Grad 1D scattering from step function

[frogjg2003]

Homework Statement

Consider the 1D potential V(x) such that V(x)=0 for x<0 and V(x) = V for x>0 and assume that a wave packet with energy E₀=p²₀/2m<V is incident on the barrier from the left. Calculate in terms of E0 and V the difference in time between the arrival of the incident packet at the step and the departure of the reflected packet from the step.

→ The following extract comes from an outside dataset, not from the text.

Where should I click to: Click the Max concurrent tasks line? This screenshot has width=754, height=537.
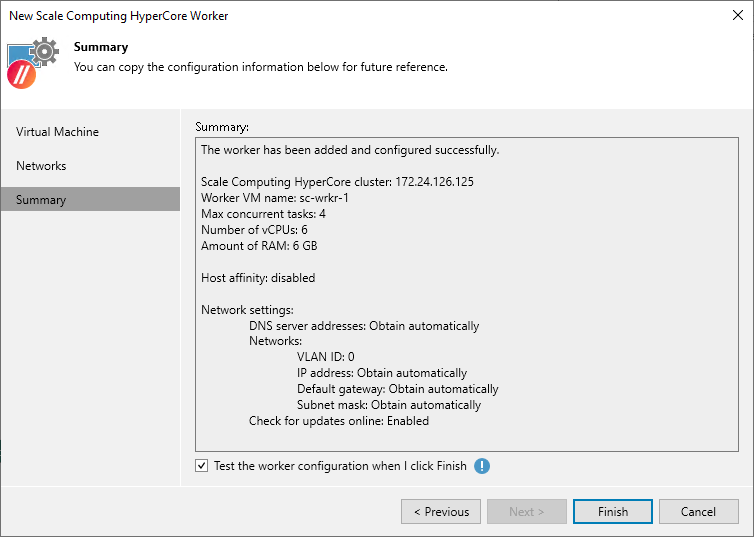coord(263,214)
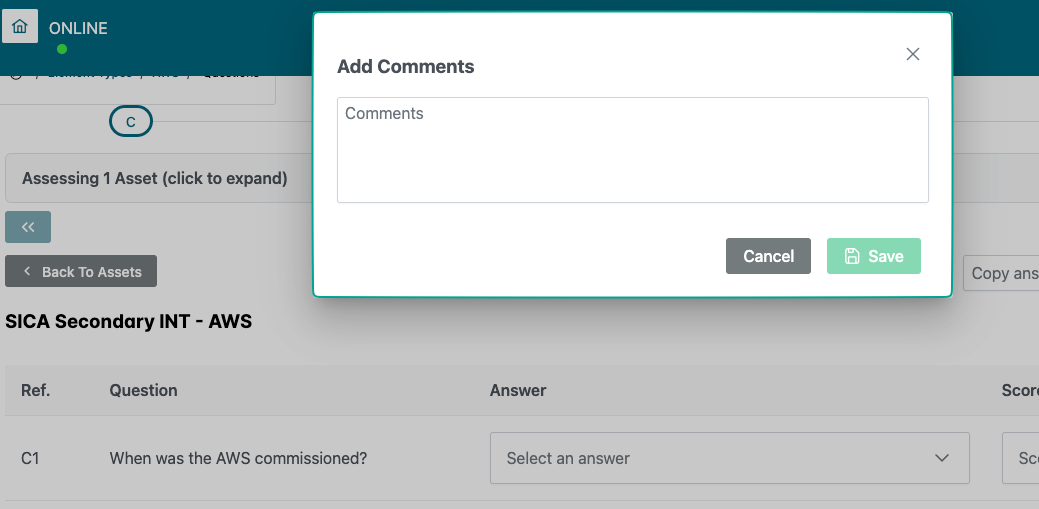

Relate this time delay to a “distance of travel” within the step.

Homework Equations

time independent Schrödinger equation

The Attempt at a Solution

I've calculated the time independent wavefunction to be
[tex]
\Psi(x) = \begin{cases}
A_Ie^{ik_0x} + B_Ie^{-ik_0x} & x<0\\
A_{II}e^{kx} & x>0 \end{cases}
\\
k = \sqrt{\frac{2mE_0}{\hbar^2}}
\\
k = \sqrt{\frac{2m(V-E_0)}{\hbar^2}}
[/tex]
with the relations
[tex]
\frac{B_I}{A_I} = \frac{ik_0+k}{ik0-k}
\\
\frac{A_{II}}{A_I} = \frac{2ik_0}{ik_0-k}.
[/tex]
From that, I was thinking about writing the wavefunction as
[tex]
\Psi(x) = \begin{cases}
e^{ik_0x} + e^{-i(k_0x-\phi)} & x<0\\
ce^{kx+i\theta} & x>0 \end{cases}
[/tex]
where I've removed the normalization constant and use the two phases [itex]\phi,\theta[/itex] given by
[tex]
\tan(\phi) = \frac{2kk_0}{k^2-k_0^2}
\\
c = \frac{2k_0}{k'}
\\
\tan(\theta) = \frac{k}{k_0}
\\
k'^2=k_0^2+k^2=\frac{2mV}{\hbar^2}
[/tex]

I'm stuck with what the question means by calculate the time difference.
One of my classmates said to apply the time evolution operator [itex]e^{-i\hat{H}t/\hbar}[/itex], which because we're acting on one eigenfunction, becomes [itex]e^{-iE_0t/\hbar}[/itex] and the wavefunction is
[tex]
\Psi(x,t) = \begin{cases}
e^{i(k_0x-E_0t/\hbar)} + e^{-i(k_0x-\phi+E_0t/\hbar)} & x<0\\
ce^{kx+i(\theta-E_0t/\hbar)} & x>0 \end{cases}
[/tex]

Where would I go from here?

 

[mark726]

Thank you for your question. The time difference that is being referred to in this problem is the difference between the arrival time of the incident wave packet at the step and the departure time of the reflected wave packet from the step. This can also be thought of as the time it takes for the wave packet to travel through the step region.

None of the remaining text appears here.